質問がうまい人は、答えを求めない── 情報を取る質問と、思考を動かす質問の違い
人から何かを質問されたあとで、妙に頭が整理されていることがある。話すつもりのなかったことまで出ていた。相手は特別なことを聞いていない。なのに、こちらの中身が動いている。
逆に、丁寧な質問を数多く受けても、何も動かないまま終わることがある。過不足なく答え、正確に伝わり、それで終わる。
この差は、質問の技術の差ではない。その質問が何をしようとしていたか、目的の差だ。
良い質問と的確な質問の違い
的確さは、情報を効率よく取るための性質だ。目的が情報取得なら、それでいい。
だが、相手の中で何かを動かしたい場合、必要な性質は別になる。的確さはむしろ邪魔になることさえある。この二つが、たいてい混同されている。
── 情報を取る質問は、相手の中にある答えを出させる
いつ、どこで、いくらで、なぜそうしたのか。答えは相手の中に既にある。取り出すだけだ。
だから、答えは滑らかに出る。滑らかに出た答えは、相手にとっては何度目かの再生になる。すでに言語化を終えた塊を、そのまま渡しているだけだ。
再生されただけの言葉は、話し手自身を通過しない。最小限の摩擦で出力された言葉には、本当の熱量は乗らず、もはや何もなかったかのようにさえ思えることがある。
── 思考を動かす質問は、まだ答えのない場所を指す
うまい聞き手は、相手が用意していない場所を突く。考えたことのなかった角度。一度も並べたことのない二つを、並べる問い。
そのとき、相手は沈黙し、回転が始まる。思考と言葉を紡ぎ、最適な表現を模索する。そこで初めてその人の本当の想いや熱量が乗る。準備していた「いつもの答え」を超え、新しい表現が浮かび上がる。
問いを投げる側の視点に立つと、沈黙を怖がらずに待つことが重要だ。相手の言葉を詰まらせることができた質問を投げることができたと認識し、ゆっくりと待ちながら次の問いを考える。
質問の射程は、質問者の視座を超えない
もう一つの重要な視点として、人は自分の視座を超える問いは立てられないということだ。相手の視座に立ちながら、想像を働かせられる範囲で相手の立場に立ち、問いを深めることにも限界がある。

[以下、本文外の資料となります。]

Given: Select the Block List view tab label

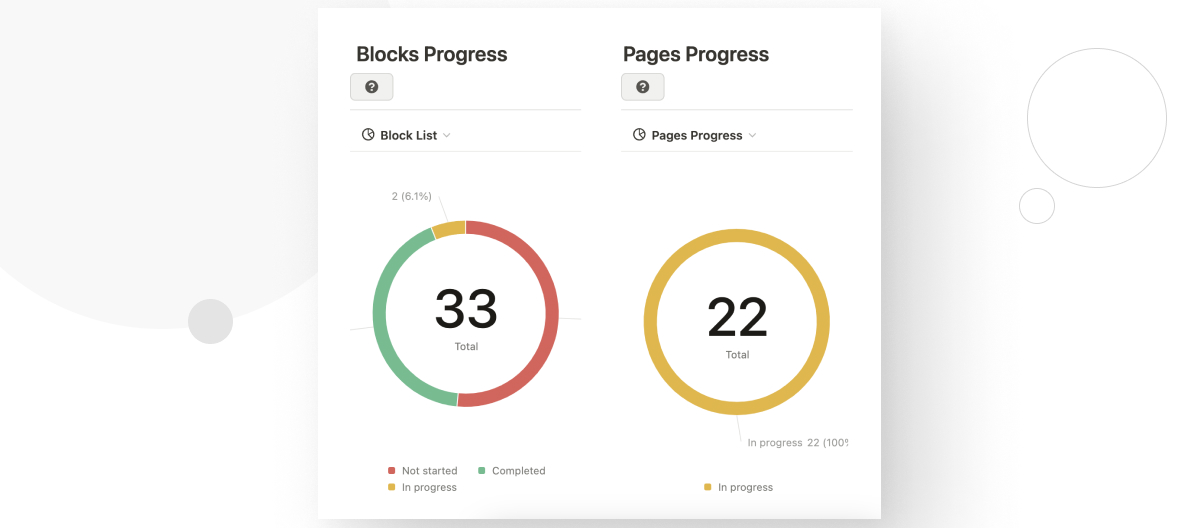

質問力を鍛える、という言い方には、この部分が抜けていることが多い。型を増やしても、視座が低いなら、出てくる問いは相手からすると凡庸に思える。
だが逆だ。答えを想定した質問は、質問ではない
こう答えてほしい、という形を持ったまま聞くと、それは確認になる。相手はたいてい気づく。気づかれた瞬間、会話は形式に変わる。
誘導だけの話ではない。良い答えを引き出したい、という善意も同じ働きをする。期待された答えの形が見えると、人はそこに合わせにいく。合わせにいった時点で、その人はもう考えていない。
本当の質問は、自分の側にも答えがない。だから、返ってきたもので自分も動く。動く覚悟のない問いは、相手も動かさない。
問いは、投げるものではない。自分もその中に入るものだ。
問うべきは、何を聞くかではない。相手の、どこを動かすかだ。